Stored items:
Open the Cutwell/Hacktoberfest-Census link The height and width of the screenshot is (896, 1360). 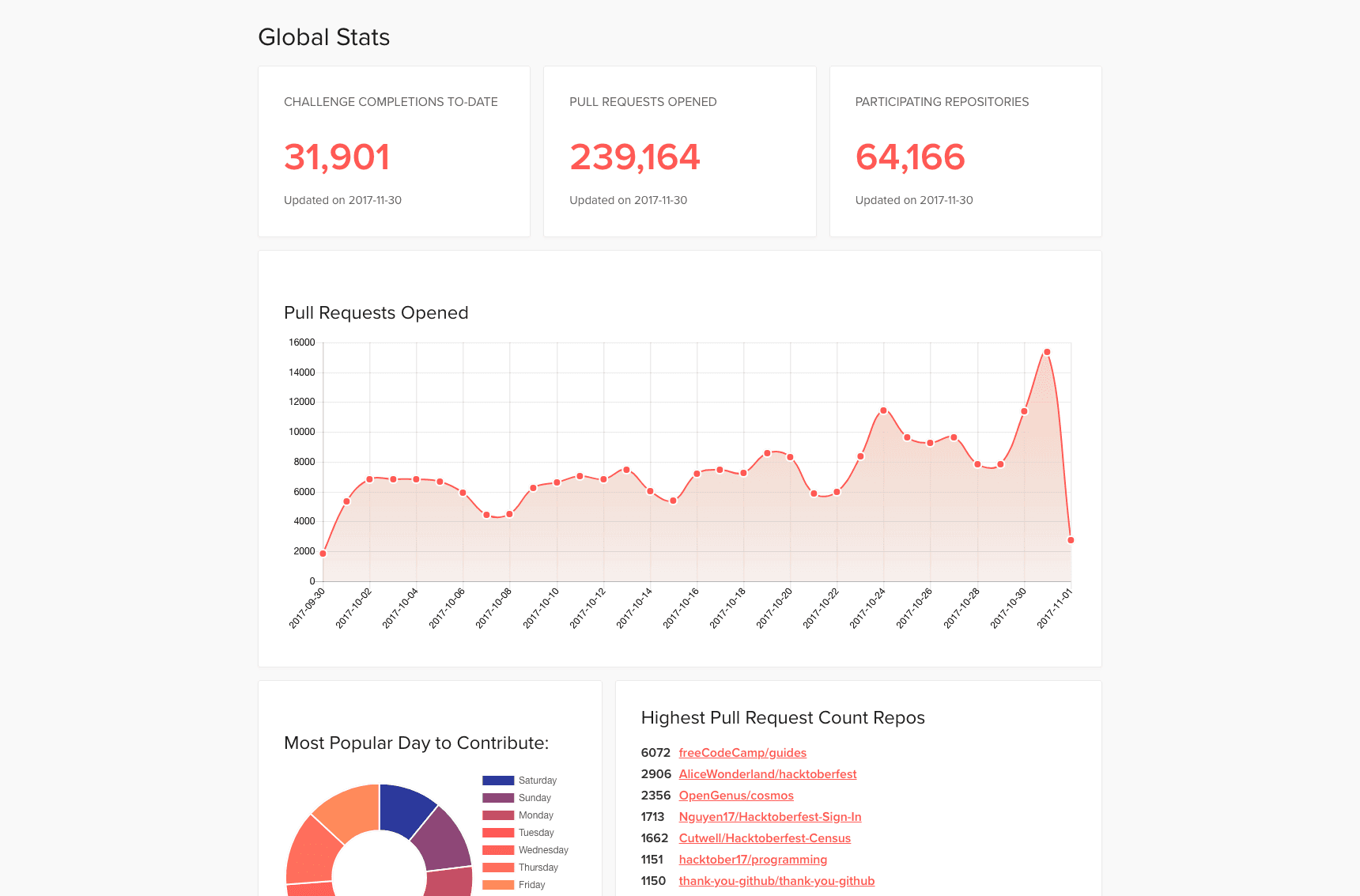[764, 838]
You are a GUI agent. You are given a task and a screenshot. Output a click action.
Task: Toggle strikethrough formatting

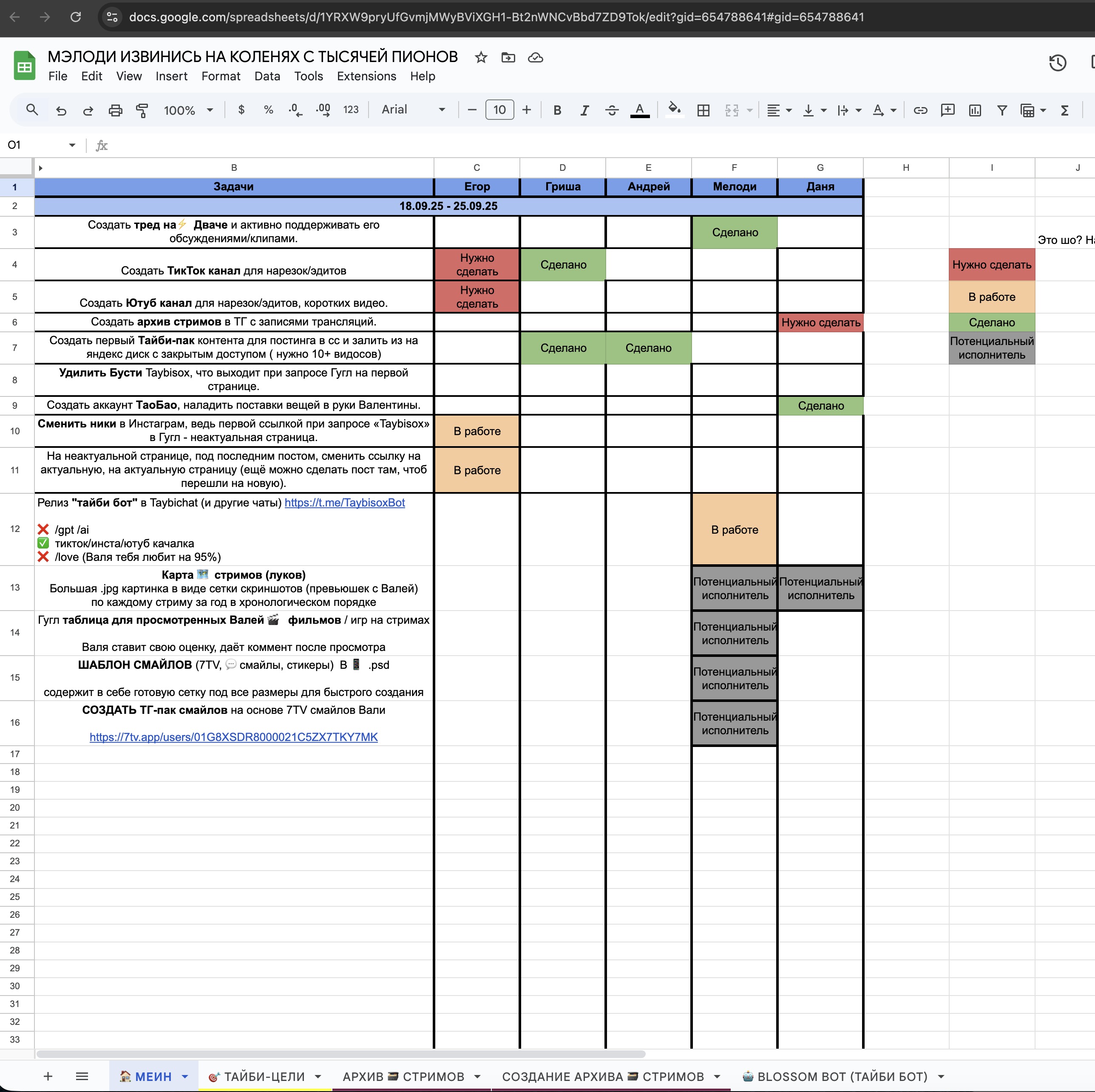pyautogui.click(x=612, y=110)
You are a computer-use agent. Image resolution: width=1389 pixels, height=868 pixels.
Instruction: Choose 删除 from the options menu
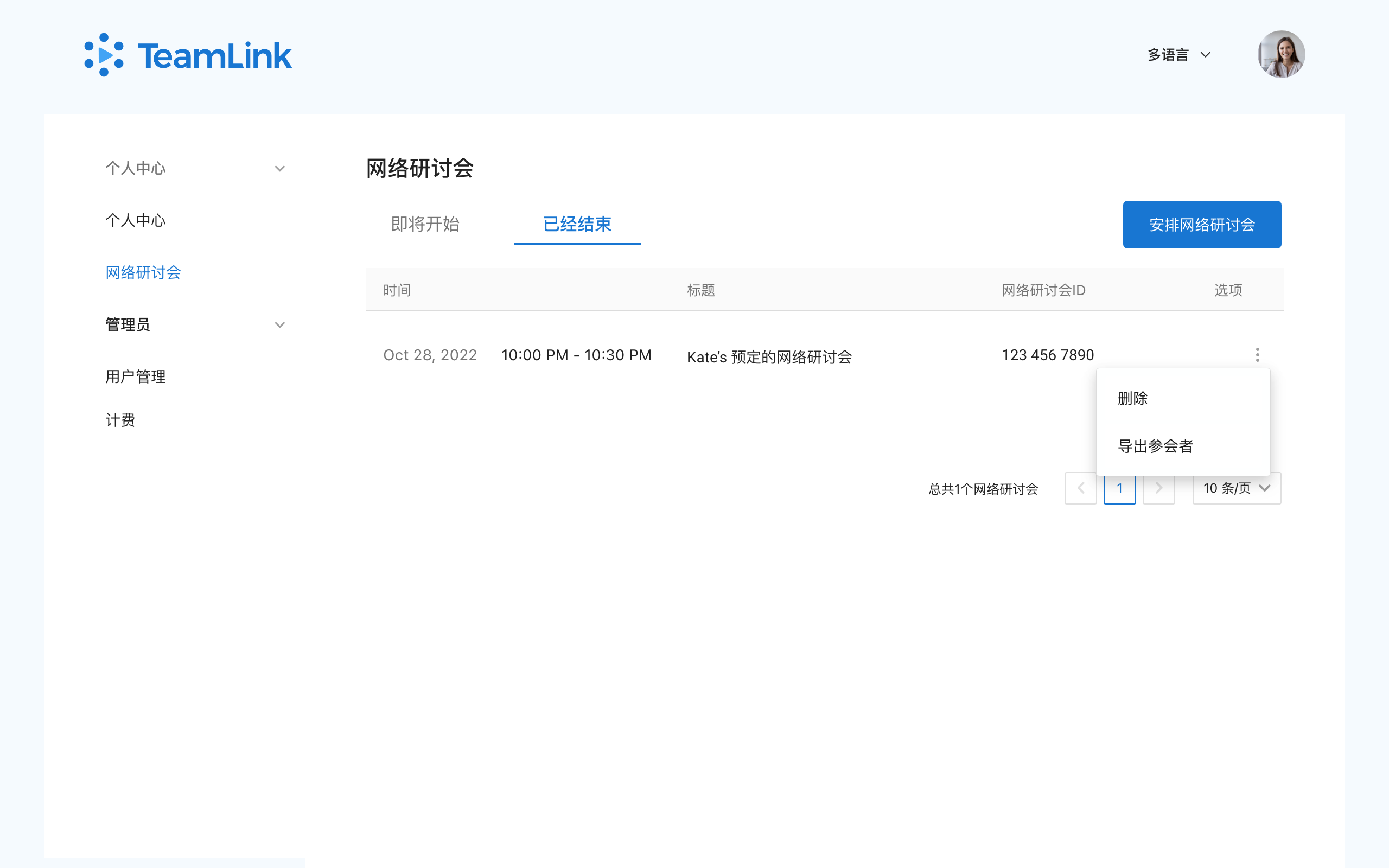(x=1132, y=398)
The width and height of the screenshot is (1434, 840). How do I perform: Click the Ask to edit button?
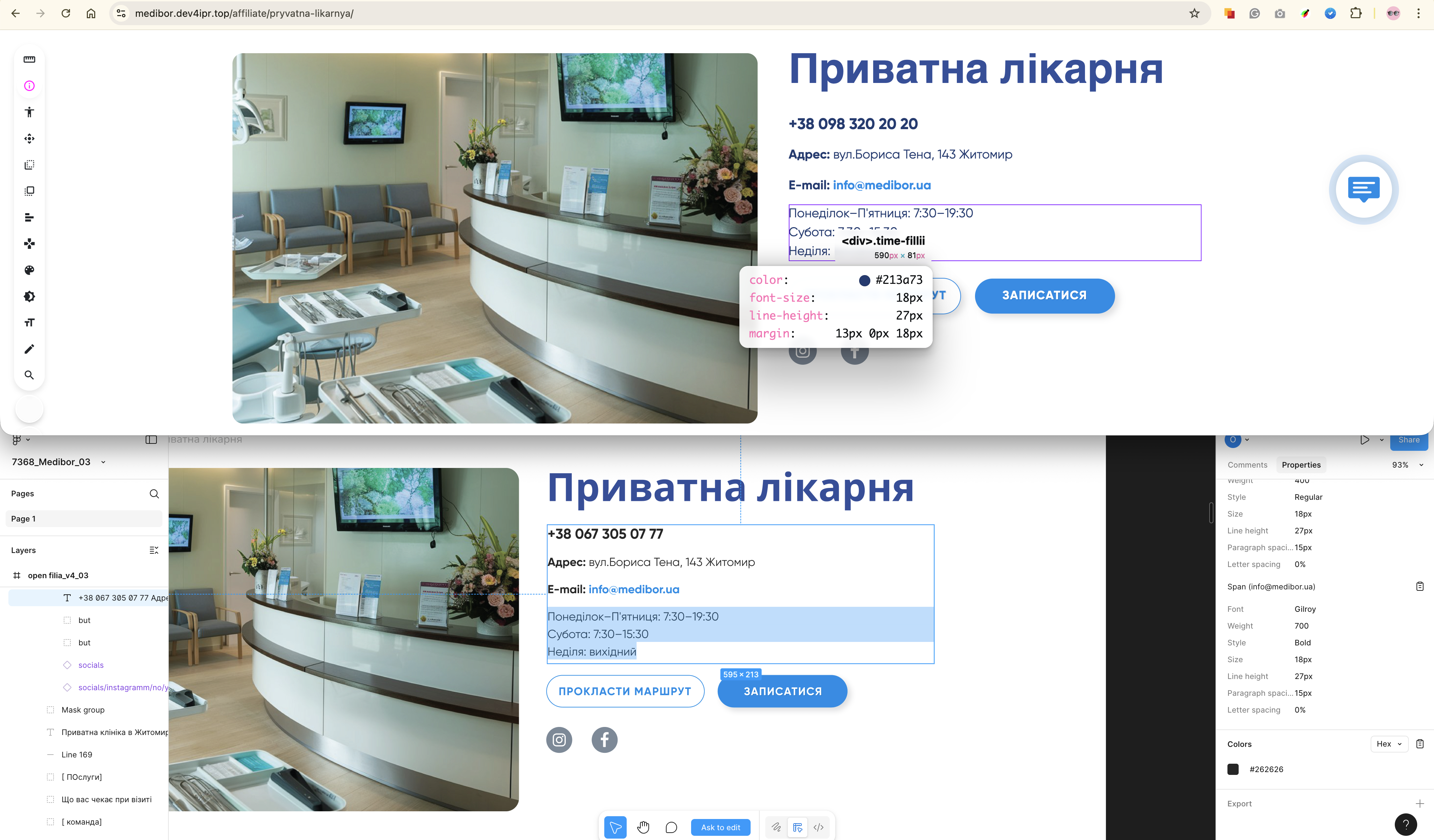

• Description of the task
Return exactly the lines from the one with "You are a computer-use" through the last line of the entries above, both ends included. No pictures may appear in the copy.

• Answer area
You are a computer-use agent. Image resolution: width=1389 pixels, height=868 pixels.
Instruction: Choose 删除 from the options menu
(x=1132, y=398)
The width and height of the screenshot is (1434, 840). How do I perform: Click the Ask to edit button?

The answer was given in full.